He was elected to the National Assembly in 1976 and a decade later was recruited by Fidel Castro for the Council of State and the Assistance and Support Team, the strategic planning force from which he gained national attention with his Special Period reforms.
Appointed secretary of the Council of Ministers in 1990, he has served a prime ministerial function, albeit under constant guidance -- some would say intrusion -- from Castro. Although he is thought to support free and direct parliamentary elections and to advocate more private enterprise to boost services and quality of life, his few public expressions on international relations have toed the revolutionary line.
The president of the National Assembly serves as the voice of the Havana hierarchy at the annual U.N. General Assembly and on issues of international conflict.
Alarcon, 70, has made the public case for the U.S. extradition of radical anti-Castro exile Luis Posada Carriles for trial in Venezuela, on charges that he bombed a Cuban civilian airliner in 1976, as well as for the release of the Cuban Five, jailed in the U.S. since 2001 on espionage charges.
An undergraduate at the University of Havana when Fidel Castro was plotting his revolution, Alarcon served as a leader of the National Student Front, organizing high school and university students in boycotts, building takeovers and street protests.

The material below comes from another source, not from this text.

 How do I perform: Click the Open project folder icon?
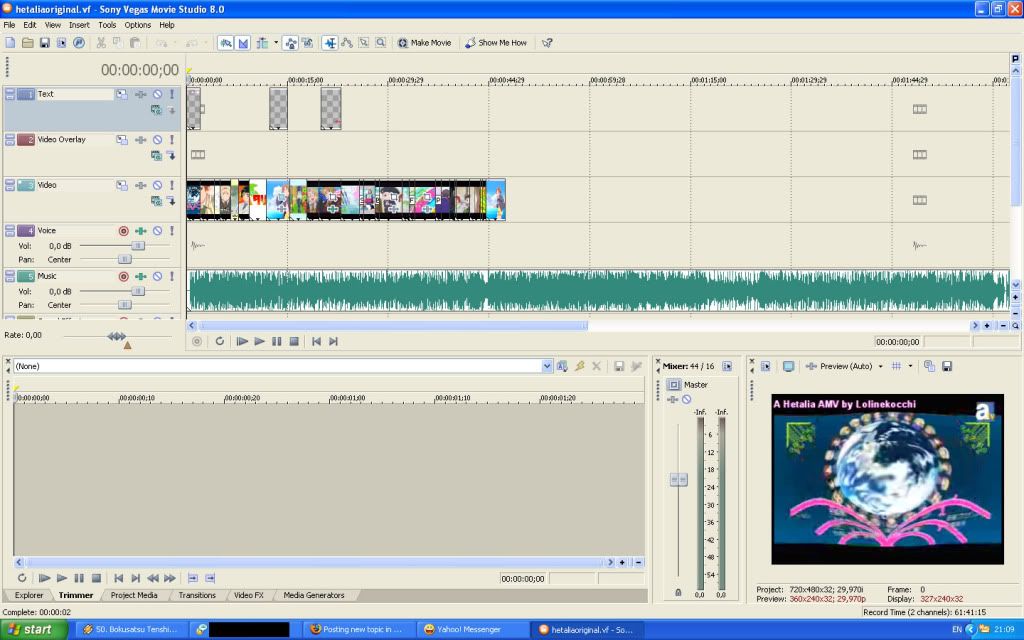tap(28, 43)
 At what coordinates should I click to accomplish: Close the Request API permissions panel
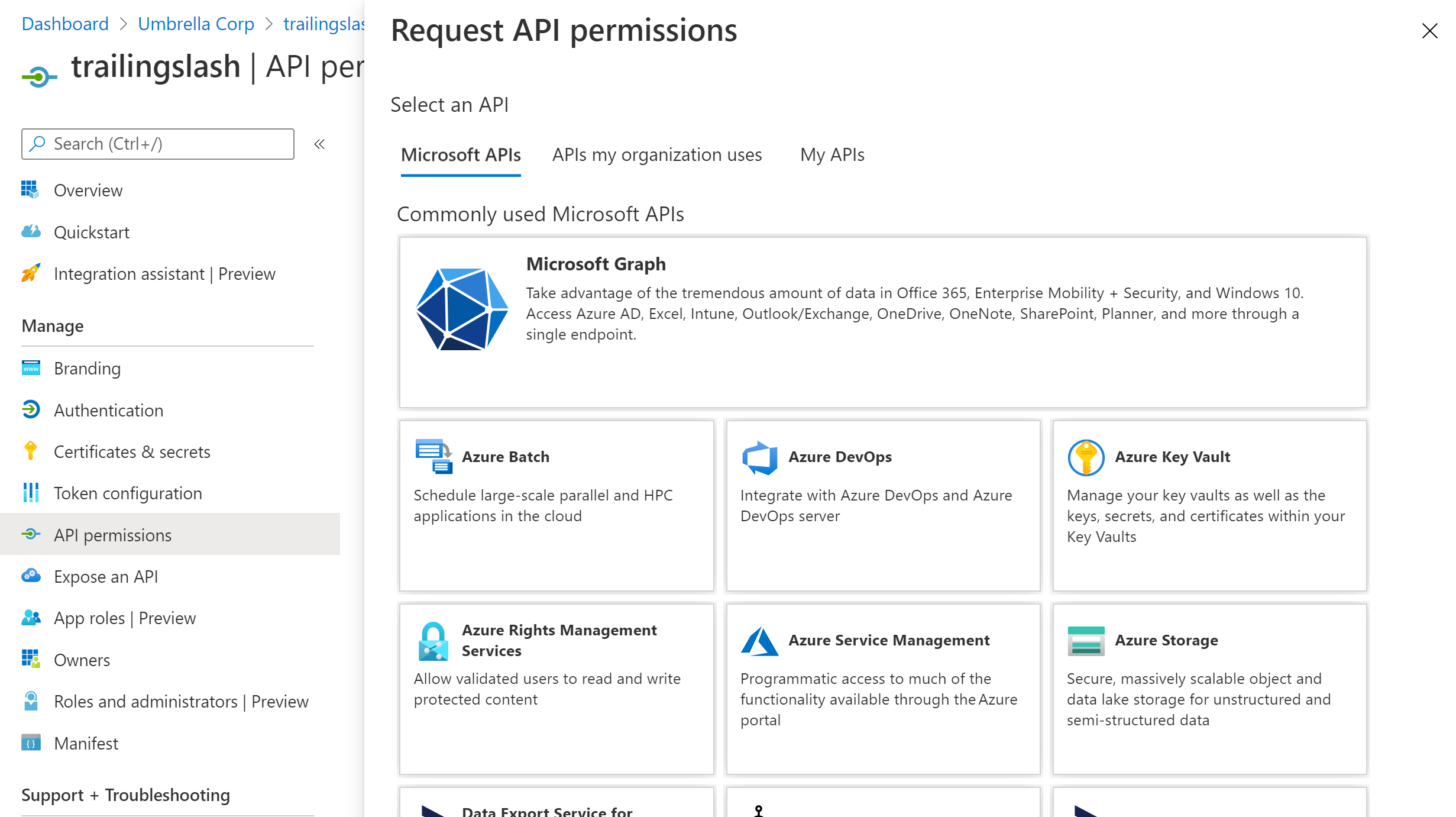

He joined the Foreign Ministry after earning his doctorate and in less than a year was heading the ministry’s Latin American directorate.
In 1966, he was appointed ambassador to the U.N., a post he held until 1978.
Felipe Perez Roque
The youngest of Cuba’s emerging leaders and among the least likely to stray from Castro’s policies, the 42-year-old has been foreign minister since 1999, when he became the first Cabinet member who had been born after the revolution.
A student of electrical engineering at a Havana technical school, Perez Roque followed the well-trodden path to power through the Federation of University Students into the Communist Party ranks in his early 20s.
His activism caught Castro’s eye, and he was submitted as a candidate for the National Assembly in 1986, earning a seat in the rubber-stamp parliament three years before being appointed Castro’s personal secretary and gatekeeper.
Not known to have expressed support for loosening political or economic strictures, he has served as palace bulldog on contentious and internationally sensitive issues.